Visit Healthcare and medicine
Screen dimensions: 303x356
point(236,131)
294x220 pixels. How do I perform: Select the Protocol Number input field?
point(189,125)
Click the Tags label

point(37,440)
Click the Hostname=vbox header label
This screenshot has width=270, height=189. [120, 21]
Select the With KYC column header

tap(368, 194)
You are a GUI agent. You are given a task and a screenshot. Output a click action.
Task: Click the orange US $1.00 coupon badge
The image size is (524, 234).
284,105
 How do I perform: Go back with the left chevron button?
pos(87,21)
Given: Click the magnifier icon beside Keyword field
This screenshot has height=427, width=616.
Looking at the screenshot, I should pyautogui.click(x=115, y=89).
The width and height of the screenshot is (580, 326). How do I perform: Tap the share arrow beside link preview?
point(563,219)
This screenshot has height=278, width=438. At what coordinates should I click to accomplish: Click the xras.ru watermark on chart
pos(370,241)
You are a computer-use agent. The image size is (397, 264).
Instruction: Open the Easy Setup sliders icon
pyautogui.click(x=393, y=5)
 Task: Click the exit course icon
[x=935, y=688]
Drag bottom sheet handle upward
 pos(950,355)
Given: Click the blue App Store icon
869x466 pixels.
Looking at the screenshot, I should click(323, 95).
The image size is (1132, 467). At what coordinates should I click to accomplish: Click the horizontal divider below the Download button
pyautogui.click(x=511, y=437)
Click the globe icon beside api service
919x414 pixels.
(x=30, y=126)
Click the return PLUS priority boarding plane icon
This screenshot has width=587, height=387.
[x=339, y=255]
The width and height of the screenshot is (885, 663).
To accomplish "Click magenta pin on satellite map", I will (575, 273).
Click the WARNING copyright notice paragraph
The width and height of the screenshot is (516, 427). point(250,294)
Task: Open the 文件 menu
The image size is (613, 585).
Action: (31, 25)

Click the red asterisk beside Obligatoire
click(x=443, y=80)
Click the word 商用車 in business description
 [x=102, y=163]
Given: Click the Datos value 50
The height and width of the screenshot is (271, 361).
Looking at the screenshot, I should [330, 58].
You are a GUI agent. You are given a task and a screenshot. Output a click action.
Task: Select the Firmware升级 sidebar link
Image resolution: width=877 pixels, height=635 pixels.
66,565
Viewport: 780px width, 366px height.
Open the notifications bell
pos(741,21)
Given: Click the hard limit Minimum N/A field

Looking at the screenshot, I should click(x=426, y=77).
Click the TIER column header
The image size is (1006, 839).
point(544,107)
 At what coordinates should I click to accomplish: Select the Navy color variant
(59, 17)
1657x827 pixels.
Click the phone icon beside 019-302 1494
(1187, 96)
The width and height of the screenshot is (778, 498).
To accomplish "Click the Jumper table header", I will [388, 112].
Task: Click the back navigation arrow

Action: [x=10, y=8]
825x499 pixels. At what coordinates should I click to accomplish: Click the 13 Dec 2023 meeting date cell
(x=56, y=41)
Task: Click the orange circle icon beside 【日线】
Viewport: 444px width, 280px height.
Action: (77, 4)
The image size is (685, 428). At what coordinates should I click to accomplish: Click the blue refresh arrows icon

####

◆ **What is required**
Send back an exact copy of only the lines from the line with "Given: Click the blue App Store icon" up to and including the line with "Click the globe icon beside api service" in the data above.

◆ **Expected answer**
Given: Click the blue App Store icon
869x466 pixels.
Looking at the screenshot, I should click(323, 95).
The image size is (1132, 467). At what coordinates should I click to accomplish: Click the horizontal divider below the Download button
pyautogui.click(x=511, y=437)
Click the globe icon beside api service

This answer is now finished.